:: Records provided
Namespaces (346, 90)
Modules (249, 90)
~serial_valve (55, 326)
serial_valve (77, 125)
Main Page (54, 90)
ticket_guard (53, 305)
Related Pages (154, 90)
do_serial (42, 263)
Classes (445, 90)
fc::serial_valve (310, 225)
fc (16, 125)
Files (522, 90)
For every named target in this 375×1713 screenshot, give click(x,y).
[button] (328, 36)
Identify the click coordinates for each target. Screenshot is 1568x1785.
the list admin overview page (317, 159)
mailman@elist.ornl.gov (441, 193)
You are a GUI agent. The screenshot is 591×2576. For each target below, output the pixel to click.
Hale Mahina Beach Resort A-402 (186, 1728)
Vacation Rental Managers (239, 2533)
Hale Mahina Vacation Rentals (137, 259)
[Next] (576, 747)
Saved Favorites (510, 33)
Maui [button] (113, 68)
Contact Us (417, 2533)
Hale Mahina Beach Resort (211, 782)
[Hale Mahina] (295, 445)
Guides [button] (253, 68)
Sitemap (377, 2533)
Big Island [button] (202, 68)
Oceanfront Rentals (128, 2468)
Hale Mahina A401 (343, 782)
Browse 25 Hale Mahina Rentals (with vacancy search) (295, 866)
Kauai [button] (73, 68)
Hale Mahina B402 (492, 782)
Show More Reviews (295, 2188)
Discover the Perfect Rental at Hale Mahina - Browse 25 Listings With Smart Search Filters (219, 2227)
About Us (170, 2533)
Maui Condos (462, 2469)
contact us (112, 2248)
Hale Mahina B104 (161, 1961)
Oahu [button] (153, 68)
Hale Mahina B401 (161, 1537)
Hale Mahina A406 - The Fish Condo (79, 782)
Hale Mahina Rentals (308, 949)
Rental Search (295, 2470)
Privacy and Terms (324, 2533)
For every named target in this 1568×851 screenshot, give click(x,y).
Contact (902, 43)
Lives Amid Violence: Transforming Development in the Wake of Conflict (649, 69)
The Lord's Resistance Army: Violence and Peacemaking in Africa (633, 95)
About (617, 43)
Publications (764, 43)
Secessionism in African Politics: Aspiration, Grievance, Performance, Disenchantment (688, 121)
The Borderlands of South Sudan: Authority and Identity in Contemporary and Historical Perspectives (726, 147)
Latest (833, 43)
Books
::::
## Your task
State how many lines in the recorded data contain the word "Resort", giving only the number.

## Result of the exercise
2